China / Society

Taxi passengers gain new clout

By Cao Yin and Su Zhou (China Daily) Updated: 2014-10-23 07:56

Taxi passengers gain new clout 

Taxis wait for customers in Handan, Hebei province. Regulations that will hold drivers to higher standards and give passengers the right to refuse payment go into effect on Jan 1.  Hao Qunying / For China Daily

A new taxi industry regulation will allow passengers to refuse to pay fares if drivers break certain rules.

According to the regulation, which comes into effect on Jan 1, if drivers don't use meters properly, don't get passengers to destinations on time, don't give receipts or don't accept payment by subway cards, passengers can refuse to pay the fare.

The regulation also requires drivers to choose the most direct route, and says they cannot refuse passengers' requests, negotiate the price or drop off passengers in the middle of the trip.

Drivers who don't obey the rule may be punished with fines ranging from 50 yuan to 200 yuan ($8 to $32)

In addition, the regulation creates more detailed standards, including rules that drivers cannot smoke or eat food with strong smells.

The regulation encourages cities to develop a taxi appointment service through phone, mobile app or website.

Zhang Jinfang, 28, said that taxi services in Beijing have improved a lot recently, but there are still some problems.

"I always noticed that drivers like to make phone calls when they are driving, or are too focused on the mobile apps that alert them of coming orders from other passengers," said Zhang. "This really distracts the driver's attention and it's not safe."

A driver surnamed Shen in Beijing approved of the regulation, saying some drivers' bad behavior had damaged the industry's image.

"As licensed drivers, we should set stricter standards for ourselves and provide passengers better service. We must give receipts if customers ask, which is a difference from unlicensed cabs," Shen said.

But he said passengers who break appointments should be also punished.

"If I fail to keep an appointment, my company will quickly find and criticize me, and I might be fined. But most of the time, it's the passengers who don't keep an appointment," he said.

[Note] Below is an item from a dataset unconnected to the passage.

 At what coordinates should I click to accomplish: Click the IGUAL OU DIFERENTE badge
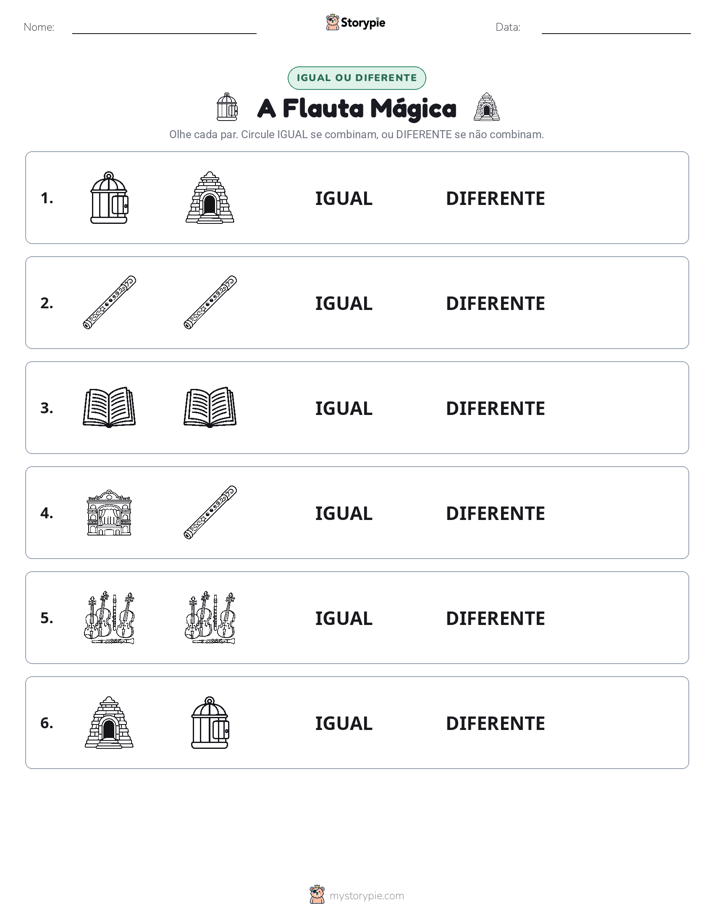(x=356, y=78)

"A mutual understanding must be established between passengers and us," he added.

Yu Lingyun, a professor specializing in traffic laws at Tsinghua University, spoke highly of the regulation, saying its enforcement will alleviate the problem of unlicensed taxis in the capital.

There are some problems with smartphone applications, like drivers who don't show up or who want more money, so it's urgent to regulate them, Yu said.

In the United Kingdom, for example, passengers are accustomed to booking taxis, "but in our country it's in the beginning stage", he said.

He suggested taxi companies make a blacklist of passengers who break appointments without good reason.